Nostr Web Client

lol

i can tell that you have a strong grasp on the implementation requirements for a relational database or graph database. they ALL use KV stores under the hood.

the only way real world database engines tolerate this kind of structure without degrading iteration performance is partitioning the large data from the small. or you could just say, why would you store a jpeg in an event instead of the raw binary in a blossom record? it's trivial to just store them as files with the hash as filename, and the filesystem is already optimized for traversing the metadata to find it efficiently.

Vitor Pamplona 1mo ago

So.. ALL dbs use KV except for the real world databases that are doing it right?

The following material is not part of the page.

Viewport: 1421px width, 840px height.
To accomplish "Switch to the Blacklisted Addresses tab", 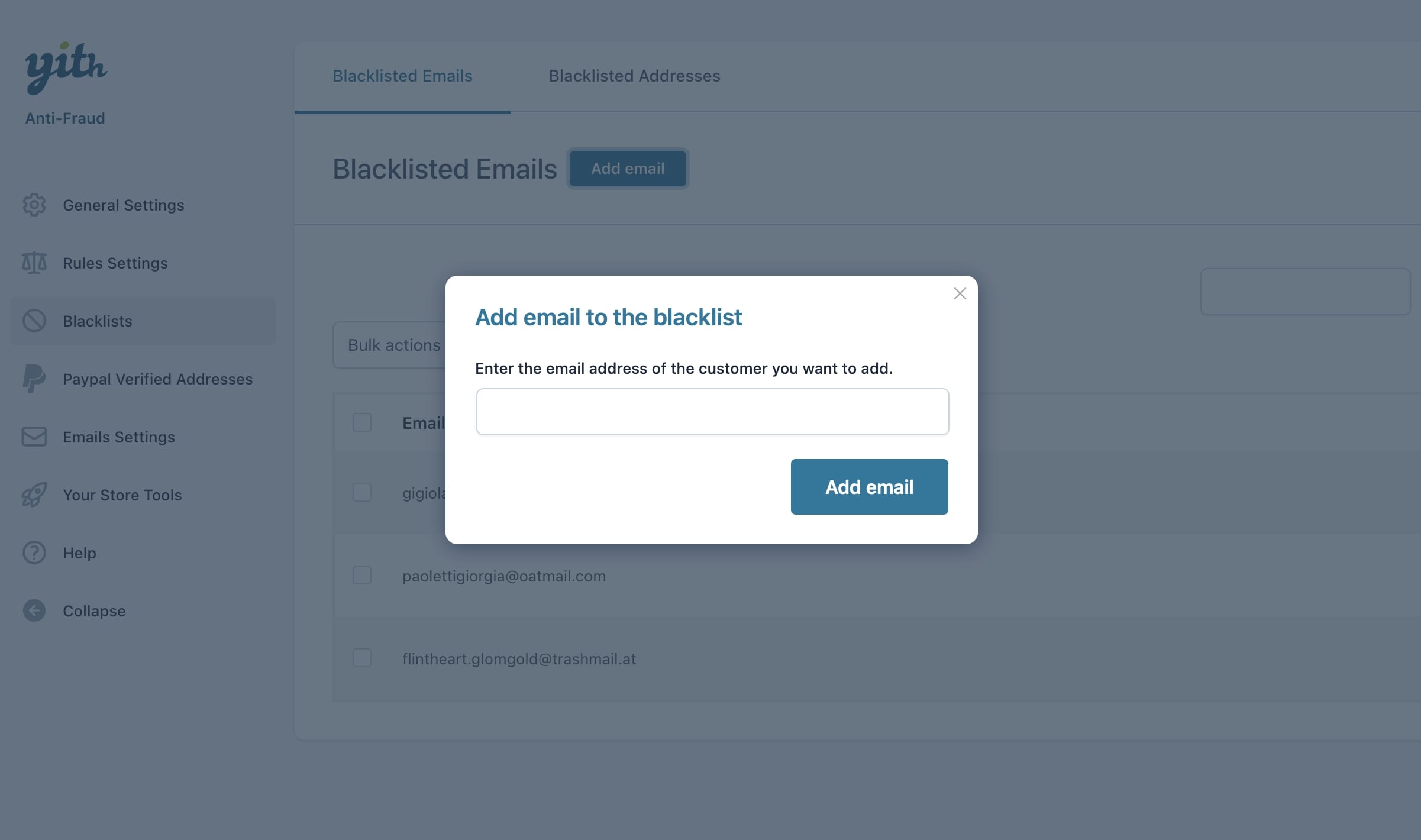I will 634,76.
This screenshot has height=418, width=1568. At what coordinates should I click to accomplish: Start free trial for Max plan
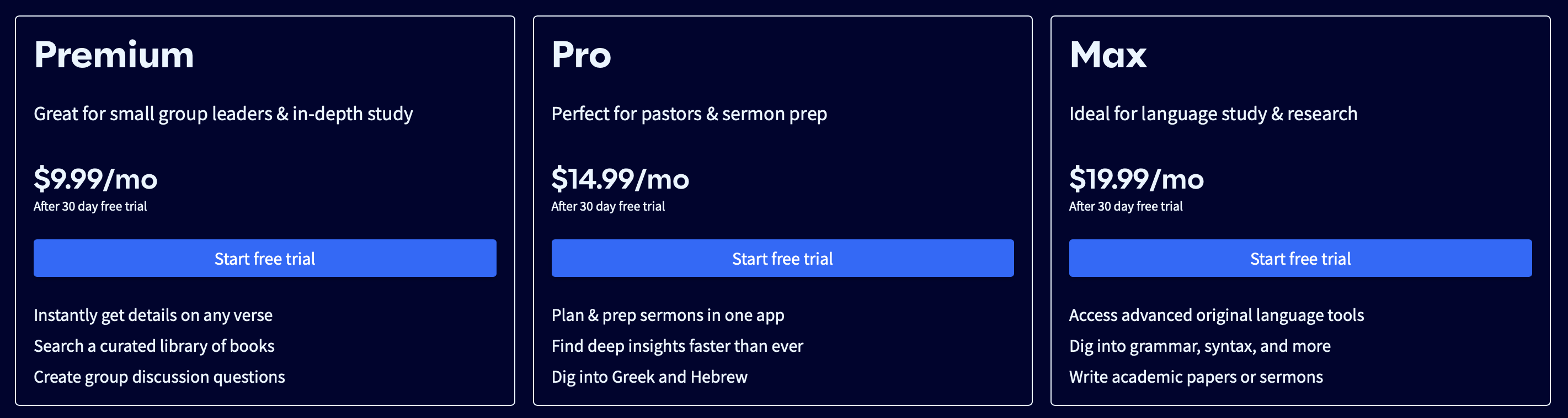click(1300, 259)
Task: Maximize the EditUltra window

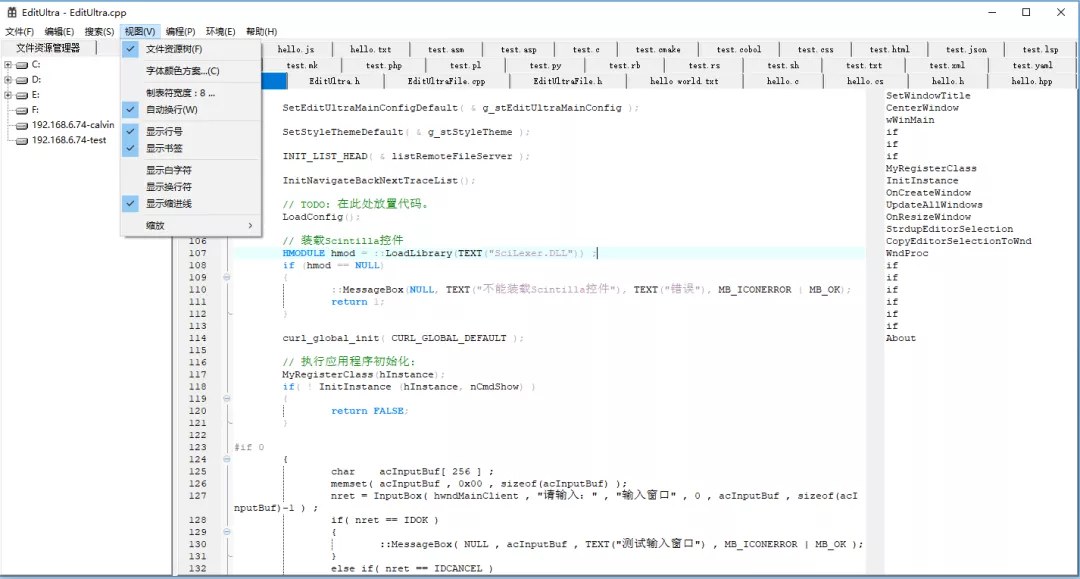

I know most DBs are just a glorified KV. But I also know those who actually fixed this a while back and not just deferred to the developer to manually save shit in files.

Reply to this note

Please Login to reply.

Discussion

ᴛʜᴇ ᴅᴇᴀᴛʜ ᴏꜰ ᴍʟᴇᴋᴜ 1mo ago

computer filesystems have been refined for structuring the data to optimize seek latency for over 50 years. there really is no place you can look in the field for a better option for finding and retrieving large amounts of data quickly.

back in the olden days, i sometimes was running my linux installation on ReiserFS, before he got put in jail for killing someone (lol, i still can't comprehend that). reiserfs was one of the most notable filesystems in the field of data storage for pionering optimizations for the big and little problem in filesystems. ext4 has a substantial amount of them and iirc, reiser was the first to have a two stage commit journal that wrote constantly append only log and a worker in the background that compacted them into the filesystem when idle, populating the necessary metadata tables.

while there may be other variants of data structure storage for fast searching indexes than LSM K/V stores, as far as i know, for general usage it's still the best strategy and is very friendly to kernel disk cache memory.

the more the iterator has to decide as it progresses about where it's reading from next, the less time it's doing the reading of the thing you want. that's why it matters, and that's why there's no sane reason to reinvent the wheel for large blob storage. very few production systems have implemented it any other way.

ᴛʜᴇ ᴅᴇᴀᴛʜ ᴏꜰ ᴍʟᴇᴋᴜ 1mo ago

here's a summarry of all the innovations that ReiserFS made that are now almost universally used in operating system filesystems:

https://chatgpt.com/s/t_6915f6627b08819191d985b89871c4c9

Vitor Pamplona 1mo ago

Correct. Very few devs have tried to go beyond dumb approaches. The question is: do you want to be part of the very few that went above and beyond to build faster systems or do you just conform with the dev's incapacity to actually do computer science and call it a day?

ᴛʜᴇ ᴅᴇᴀᴛʜ ᴏꜰ ᴍʟᴇᴋᴜ 1mo ago

well, that's the neat part: at least there is one nostr relay dev who has some appreciation for the subject.

ᴛʜᴇ ᴅᴇᴀᴛʜ ᴏꜰ ᴍʟᴇᴋᴜ 1mo ago

(fiatjaf is the other, his stuff is pretty damn sleek)

ᴛʜᴇ ᴅᴇᴀᴛʜ ᴏꜰ ᴍʟᴇᴋᴜ 1mo ago

just had to probe gpt a bit more about reiser also, and it went into a lot of depth about the stuff in reiser4 that didn't end up being practical, as well as a last section about what things it did that a typical modern CoW filesystem would benefit from:

https://chatgpt.com/s/t_6915f989d1548191bad299b4f0d0558b

immutable, append only data like nostr events and blossom blobs are extremely relevant to this with regard to the question of efficiently especially large binary data alongside small regular event json data. i'm snipping this to put somewhere for later to maybe find some ways to speed up orly's database even more. i think right now, it's pretty good, and would scale to 3 figure core server rigs with RAID nvme drives pretty well but these optimizations would become more and more important the larger the database gets.

so, yeah

circling back to the OP, nostr:npub1gcxzte5zlkncx26j68ez60fzkvtkm9e0vrwdcvsjakxf9mu9qewqlfnj5z in fact, your recommendation is probably generally correct for most (newbies to sysops) tasks that nostr relay operators would want to do, without such improvements being applied.